AIM OF THE EXERCISE:
Find "Click the large yellow share folder icon" in the listing below, then set down only that line and each later line, unchanged, leaving out pictures.

PROVIDED RECORDS:
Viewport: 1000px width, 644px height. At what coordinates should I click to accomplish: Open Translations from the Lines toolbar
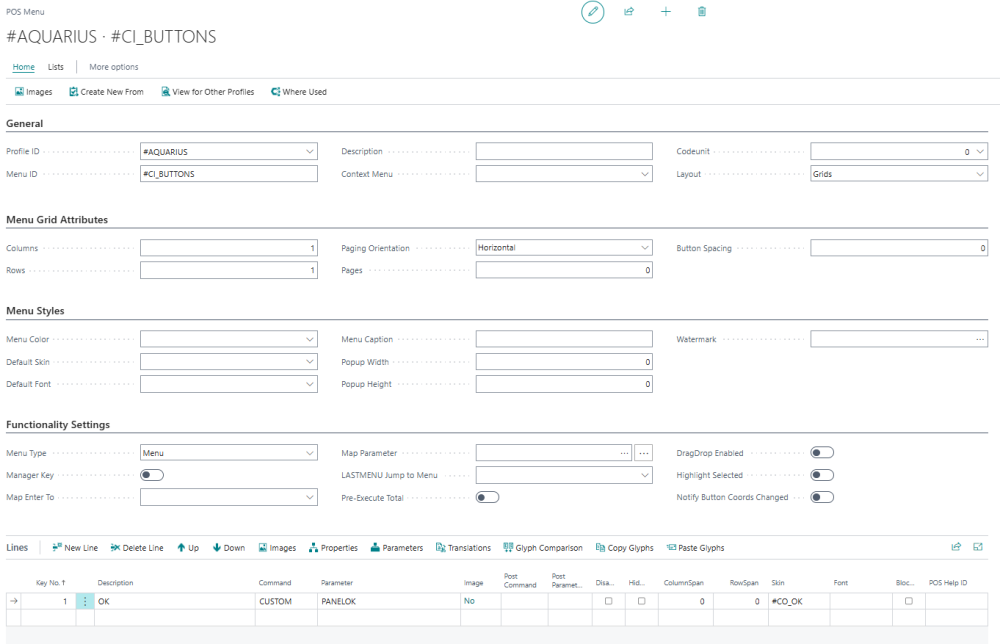463,547
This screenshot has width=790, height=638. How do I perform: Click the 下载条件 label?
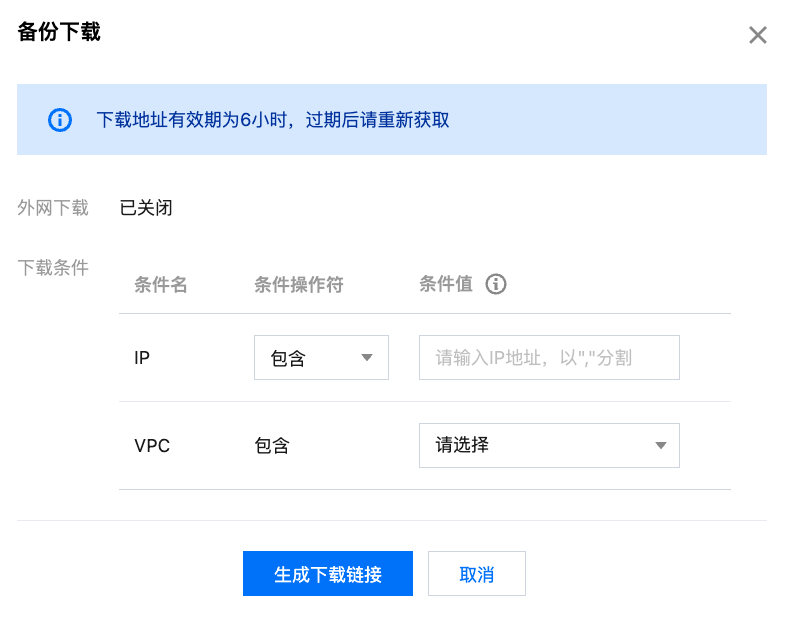pyautogui.click(x=53, y=267)
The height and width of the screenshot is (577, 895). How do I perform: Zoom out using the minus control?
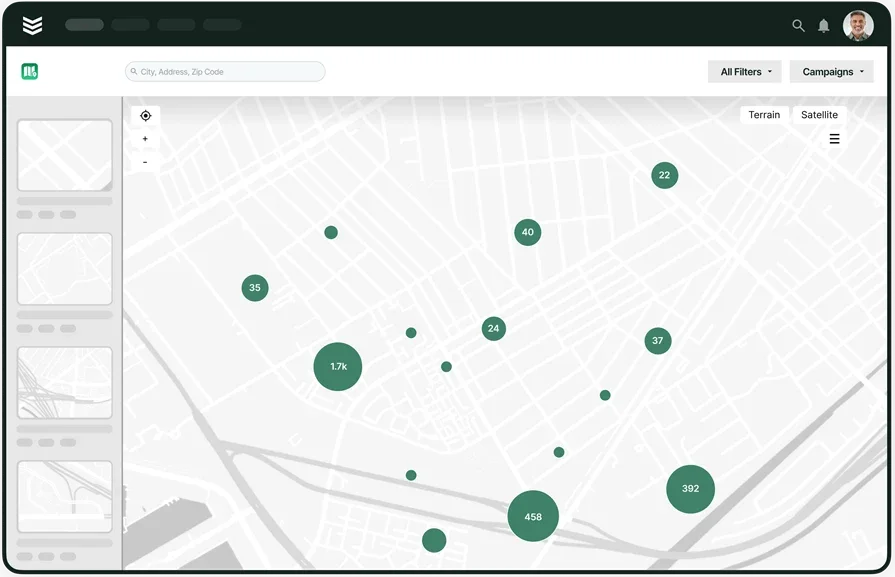145,159
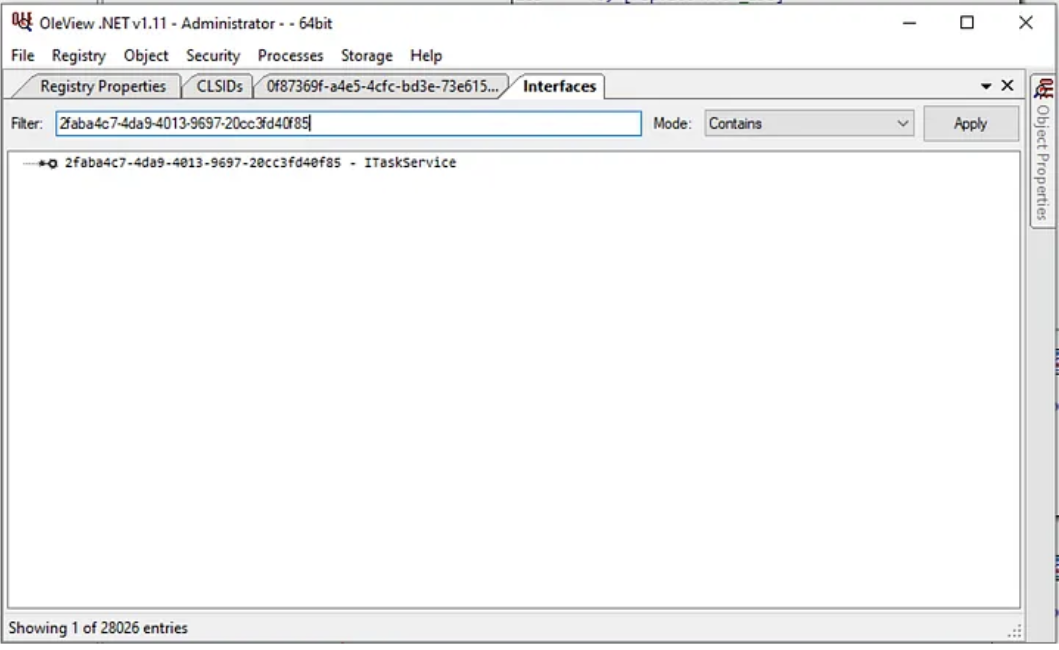Click the OleView .NET title bar icon
1059x650 pixels.
click(x=20, y=24)

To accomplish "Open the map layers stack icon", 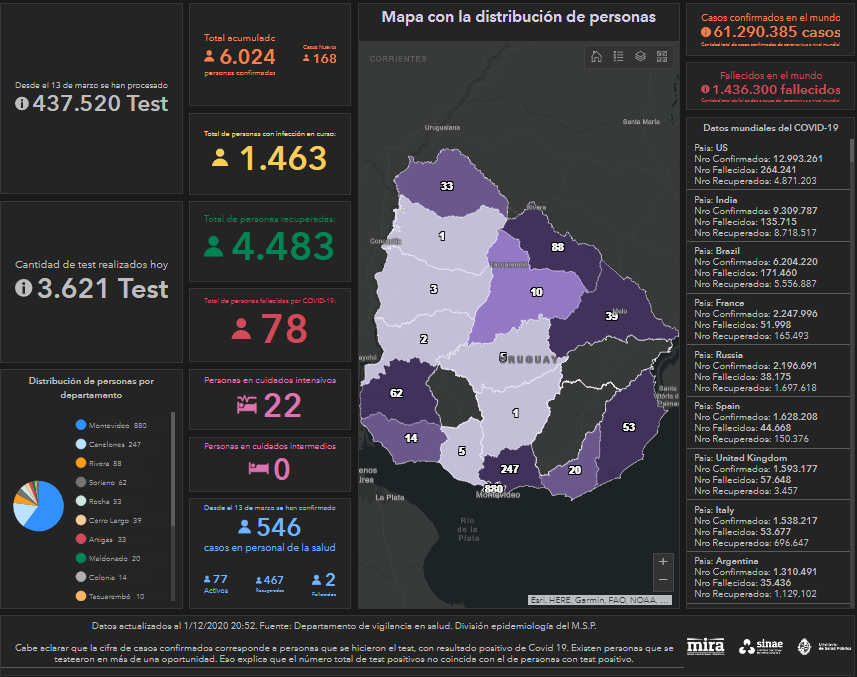I will (x=640, y=56).
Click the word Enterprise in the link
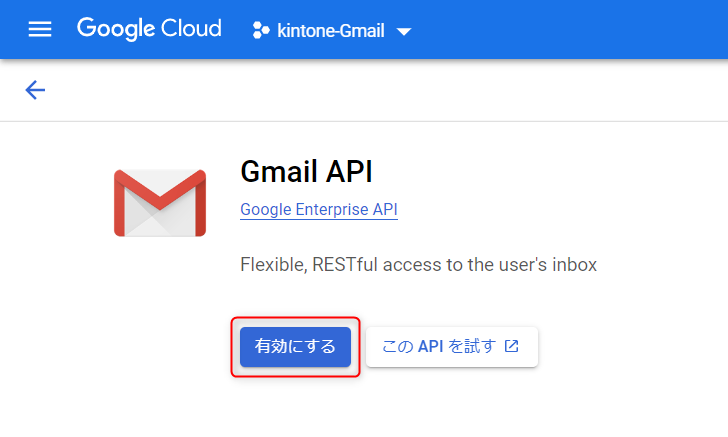The image size is (728, 437). pos(335,209)
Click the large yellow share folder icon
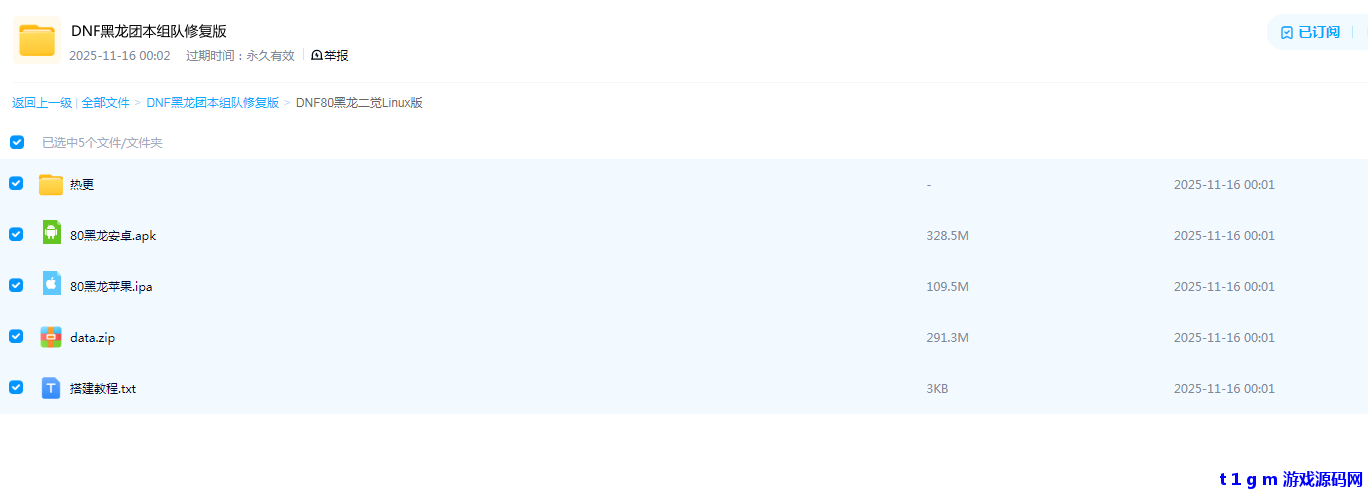 pyautogui.click(x=37, y=40)
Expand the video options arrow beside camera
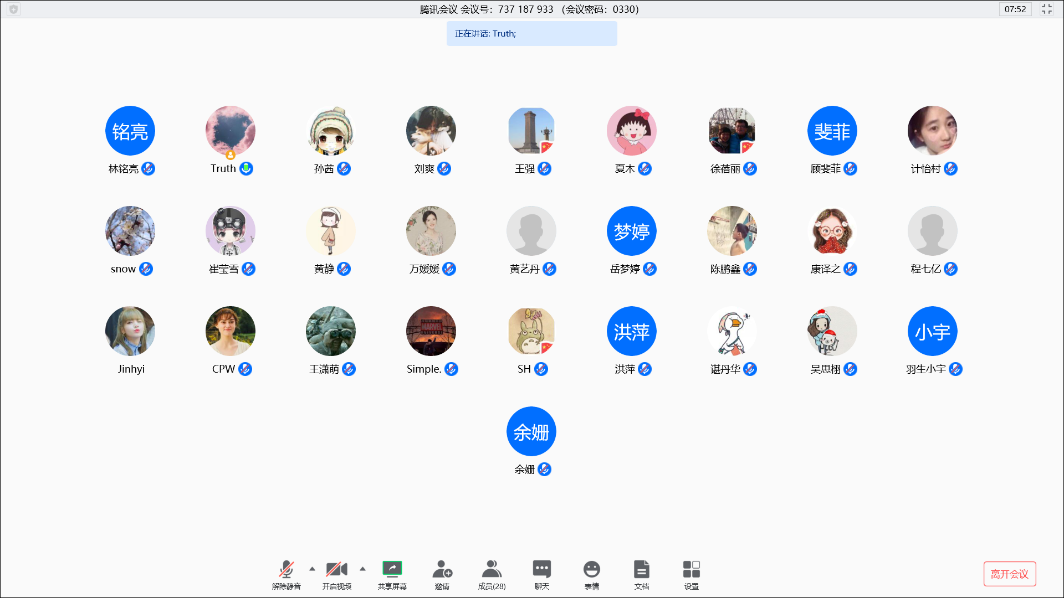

REPLY:
Click the large yellow share folder icon
 pyautogui.click(x=37, y=40)
Expand the video options arrow beside camera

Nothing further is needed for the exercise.